- Rushville Christian Church
- Location of Rushville, Missouri
- Rushville Location within Missouri
- Coordinates: 39°35′15″N 95°1′26″W﻿ / ﻿39.58750°N 95.02389°W
- Country: United States
- State: Missouri
- County: Buchanan
- Township: Rush
- Incorporated: 1851

Area
- • Total: 0.20 sq mi (0.51 km^{2})
- • Land: 0.20 sq mi (0.51 km^{2})
- • Water: 0 sq mi (0.00 km^{2})
- Elevation: 869 ft (265 m)

Population (2020)
- • Total: 225
- • Density: 1,134.3/sq mi (437.97/km^{2})
- Time zone: UTC-6 (Central (CST))
- • Summer (DST): UTC-5 (CDT)
- ZIP code: 64484
- Area code: 816
- FIPS code: 29-63596
- GNIS feature ID: 2396893

= Rushville, Missouri =

Village in Missouri, U.S.

Rushville is a village in western Buchanan County, Missouri, United States. The population was 225 at the 2020 census. It is part of the St. Joseph, MO-KS Metropolitan Statistical Area.

==History==
Rushville was laid out in 1847. The village name was derived from the dense growth of rushes nearby.

==Geography==
According to the United States Census Bureau, the village has a total area of 0.25 sqmi, all land.

==Demographics==

Historical population
| Census | Pop. | Note | %± |
| 1880 | 341 |  | — |
| 1890 | 375 |  | 10.0% |
| 1900 | 412 |  | 9.9% |
| 1910 | 566 |  | 37.4% |
| 1920 | 262 |  | −53.7% |
| 1930 | 288 |  | 9.9% |
| 1940 | 309 |  | 7.3% |
| 1950 | 319 |  | 3.2% |
| 1960 | 253 |  | −20.7% |
| 1970 | 300 |  | 18.6% |
| 1980 | 271 |  | −9.7% |
| 1990 | 306 |  | 12.9% |
| 2000 | 280 |  | −8.5% |
| 2010 | 303 |  | 8.2% |
| 2020 | 225 |  | −25.7% |
U.S. Decennial Census

===2010 census===
As of the census of 2010, there were 303 people, 112 households, and 81 families living in the village. The population density was 1212.0 PD/sqmi. There were 127 housing units at an average density of 508.0 /sqmi. The racial makeup of the village was 99.3% White and 0.7% from other races. Hispanic or Latino of any race were 0.7% of the population.

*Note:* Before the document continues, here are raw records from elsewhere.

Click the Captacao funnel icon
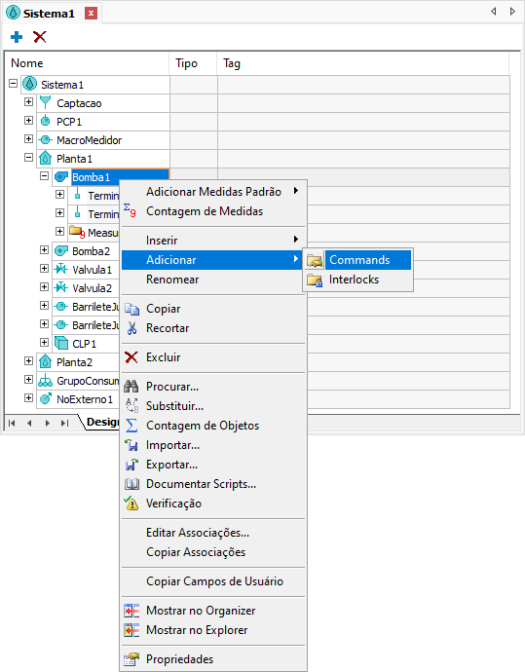The image size is (525, 672). (45, 103)
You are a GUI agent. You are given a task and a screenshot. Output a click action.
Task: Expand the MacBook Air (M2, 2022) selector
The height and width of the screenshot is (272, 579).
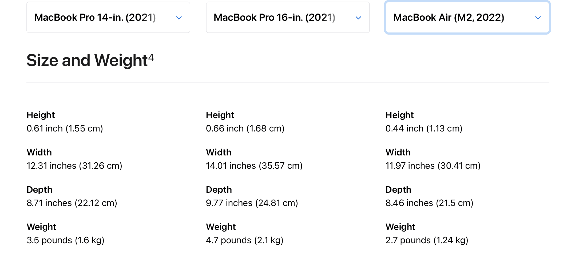pyautogui.click(x=467, y=18)
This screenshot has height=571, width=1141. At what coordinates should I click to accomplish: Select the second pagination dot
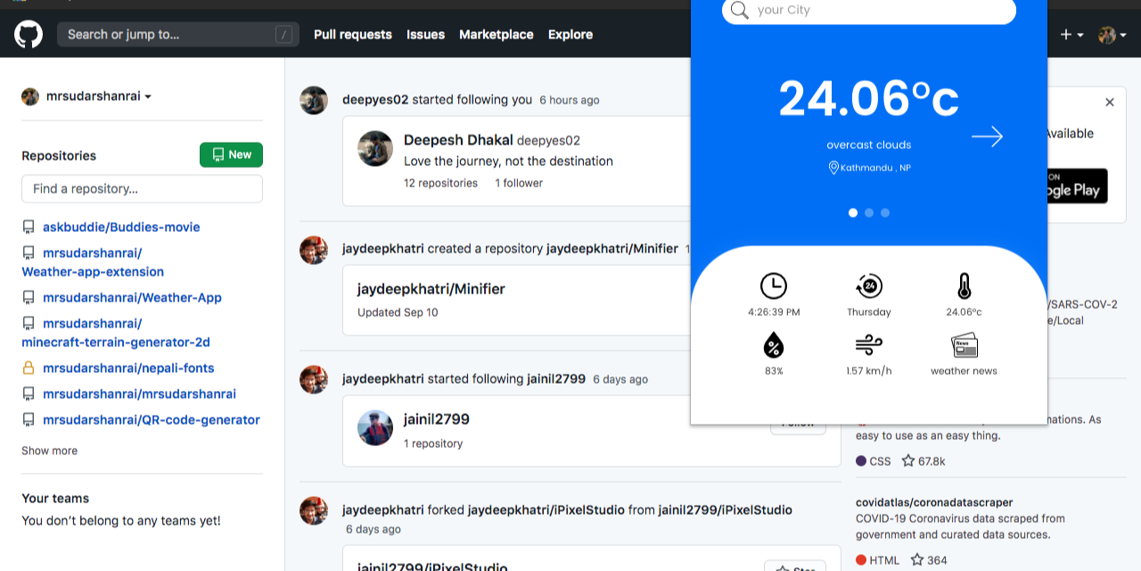[x=869, y=212]
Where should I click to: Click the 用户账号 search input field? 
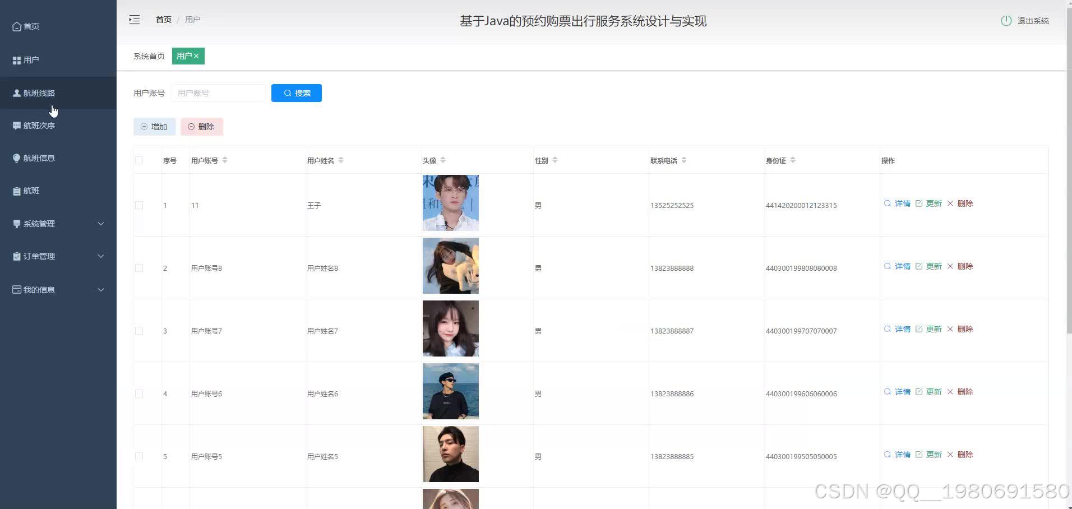pos(218,92)
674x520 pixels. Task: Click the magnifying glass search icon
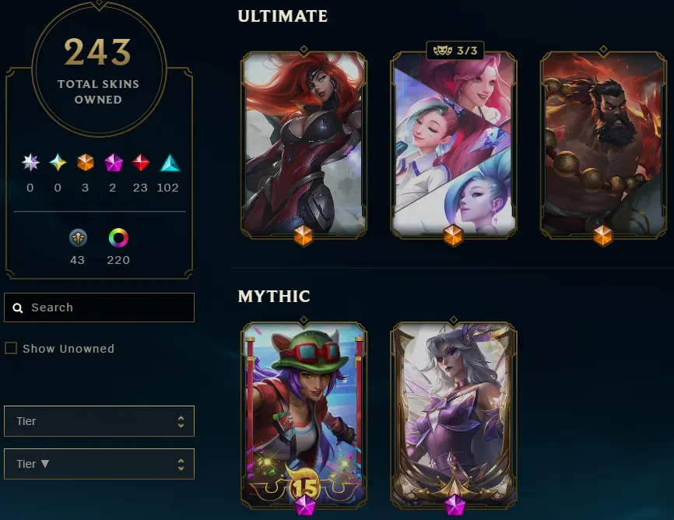18,308
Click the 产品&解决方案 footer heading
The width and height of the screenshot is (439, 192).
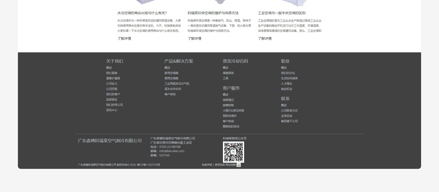(x=178, y=61)
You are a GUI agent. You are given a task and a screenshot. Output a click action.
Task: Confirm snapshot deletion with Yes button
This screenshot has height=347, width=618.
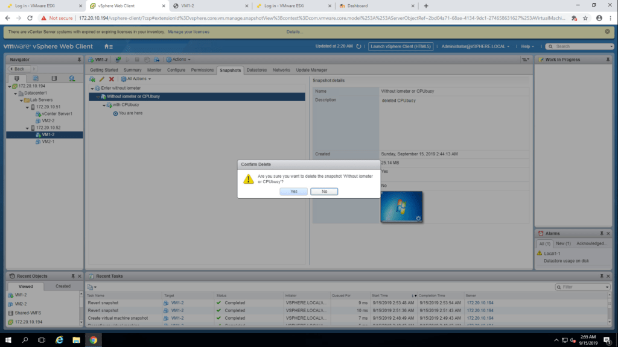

There were 112 households, of which 33.0% had children under the age of 18 living with them, 57.1% were married couples living together, 8.9% had a female householder with no husband present, 6.3% had a male householder with no wife present, and 27.7% were non-families. 21.4% of all households were made up of individuals, and 12.5% had someone living alone who was 65 years of age or older. The average household size was 2.71 and the average family size was 3.10.

The median age in the village was 37.8 years. 27.7% of residents were under the age of 18; 6.7% were between the ages of 18 and 24; 24.3% were from 25 to 44; 26.7% were from 45 to 64; and 14.5% were 65 years of age or older. The gender makeup of the village was 50.2% male and 49.8% female.

===2000 census===
As of the census of 2000, there were 280 people, 113 households, and 78 families living in the town. The population density was 1,236.4 PD/sqmi. There were 121 housing units at an average density of 534.3 /sqmi. The racial makeup of the town was 99.29% White, 0.36% Pacific Islander, and 0.36% from two or more races.

There were 113 households, out of which 34.5% had children under the age of 18 living with them, 54.0% were married couples living together, 7.1% had a female householder with no husband present, and 30.1% were non-families. 25.7% of all households were made up of individuals, and 12.4% had someone living alone who was 65 years of age or older. The average household size was 2.48 and the average family size was 2.99.

In the town the population was spread out, with 27.5% under the age of 18, 9.3% from 18 to 24, 27.5% from 25 to 44, 20.7% from 45 to 64, and 15.0% who were 65 years of age or older. The median age was 36 years. For every 100 females, there were 87.9 males. For every 100 females age 18 and over, there were 93.3 males.

The median income for a household in the town was $31,875, and the median income for a family was $36,071. Males had a median income of $26,563 versus $18,839 for females. The per capita income for the town was $15,147. About 8.0% of families and 11.2% of the population were below the poverty line, including 16.1% of those under the age of eighteen and 4.4% of those 65 or over.

==Education==
The school district is Buchanan County R-IV School District.